● DATA FOR THE TASK
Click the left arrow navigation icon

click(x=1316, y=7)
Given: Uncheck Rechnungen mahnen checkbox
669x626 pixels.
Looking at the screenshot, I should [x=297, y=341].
---
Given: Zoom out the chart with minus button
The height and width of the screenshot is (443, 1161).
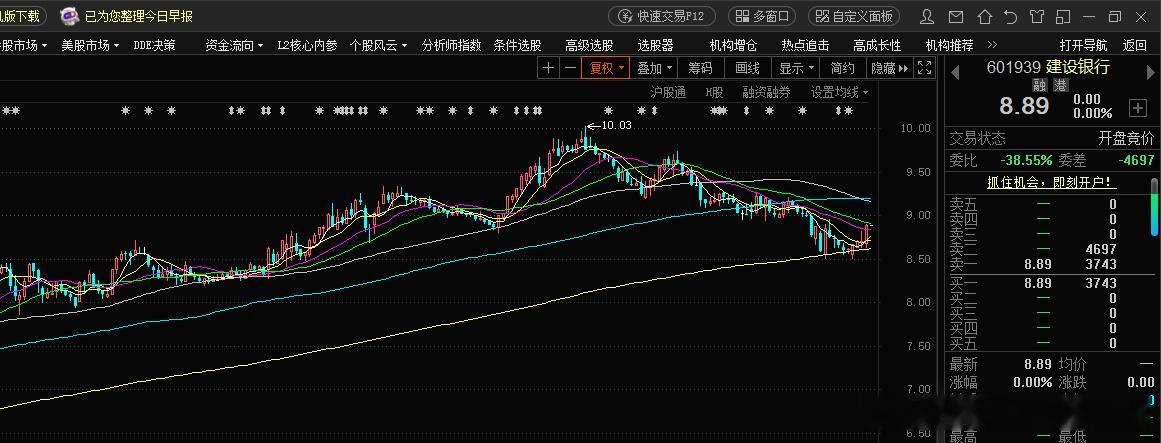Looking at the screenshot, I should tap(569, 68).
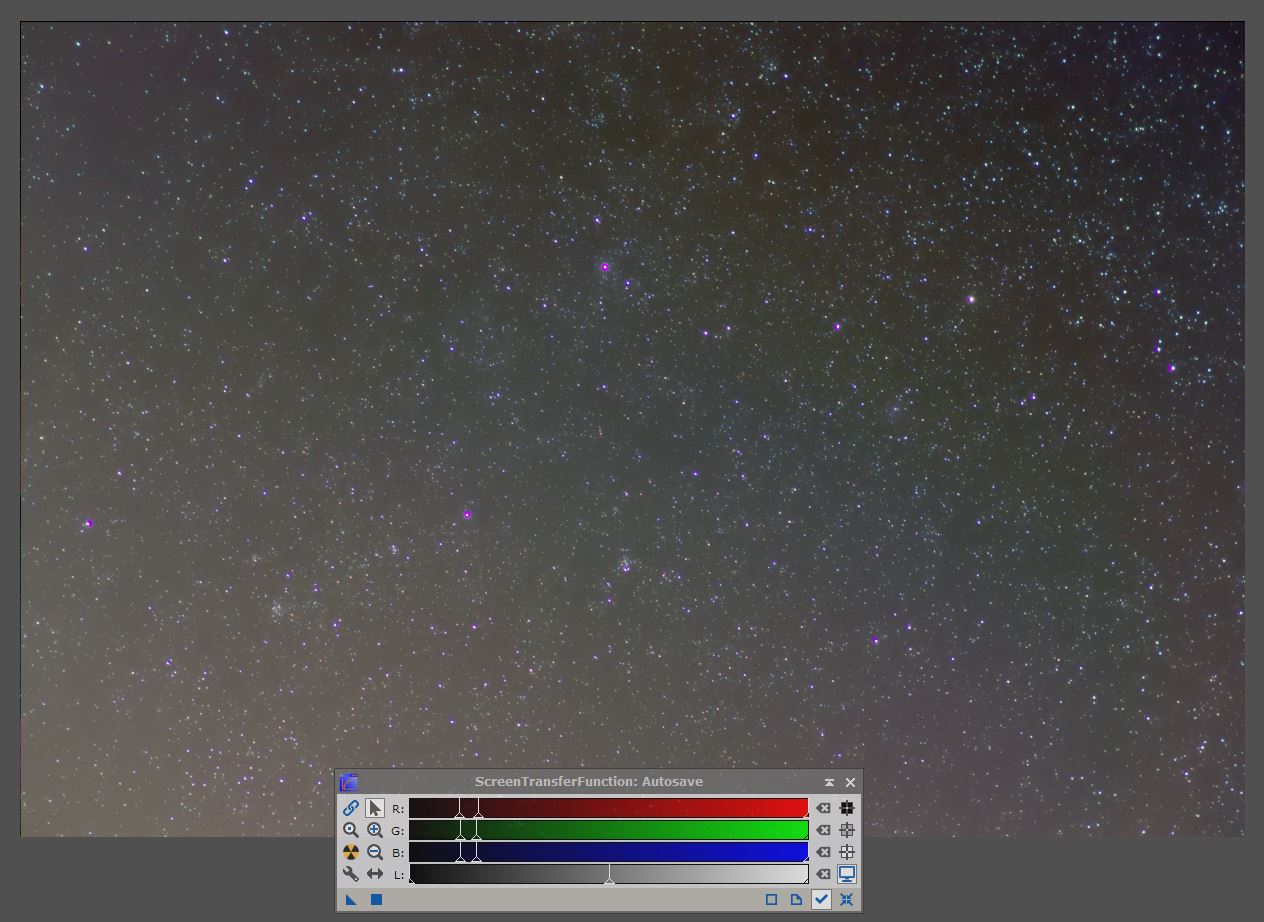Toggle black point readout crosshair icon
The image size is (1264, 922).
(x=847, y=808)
--
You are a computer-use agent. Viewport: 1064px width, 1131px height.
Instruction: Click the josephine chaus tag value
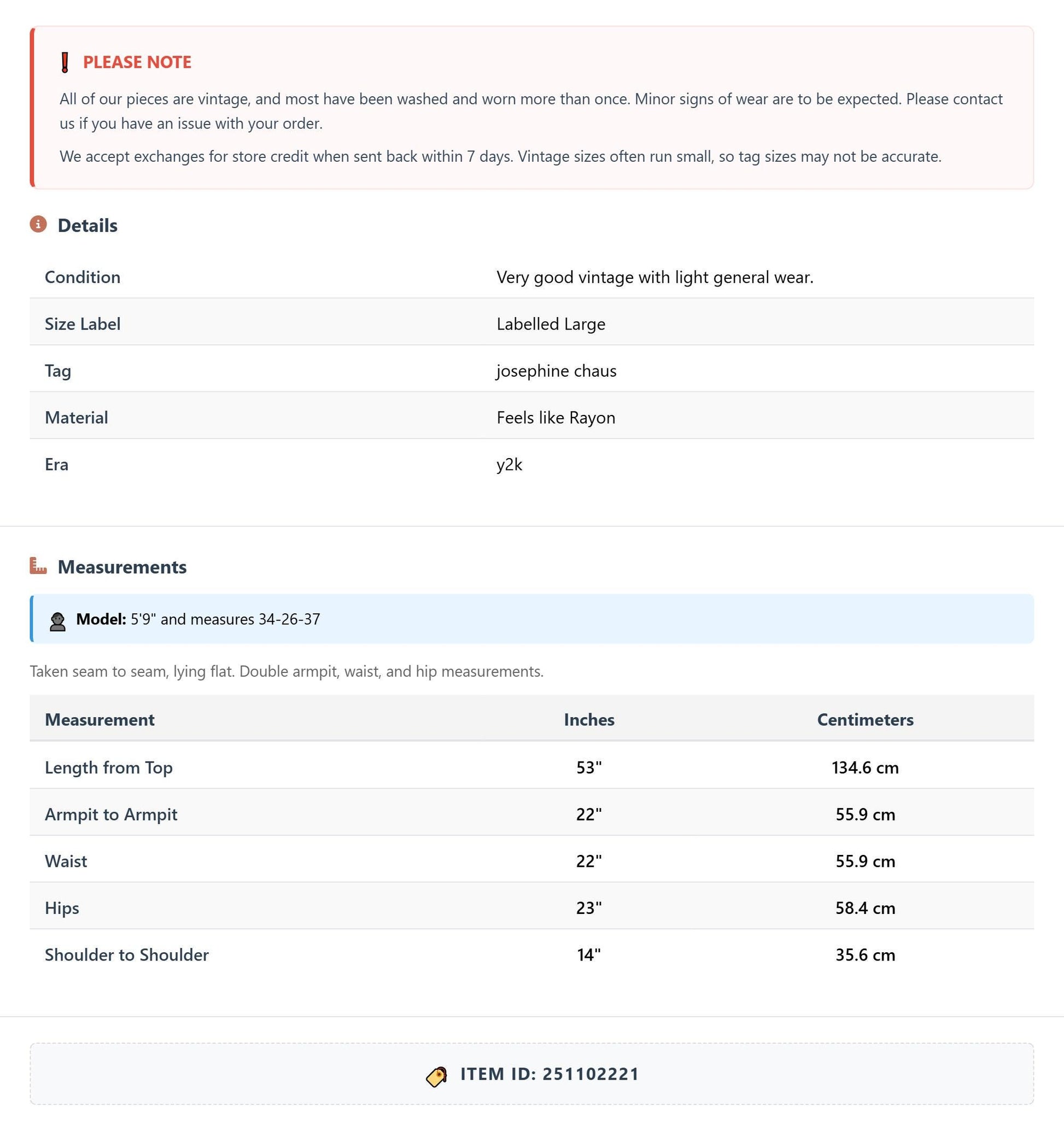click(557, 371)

● PROBLEM TO WORK ON
Pull every line containing "Given" out of the entries.

● YOUR SOLUTION
Given: Uncheck Rechnungen mahnen checkbox
Given: Zoom out the chart with minus button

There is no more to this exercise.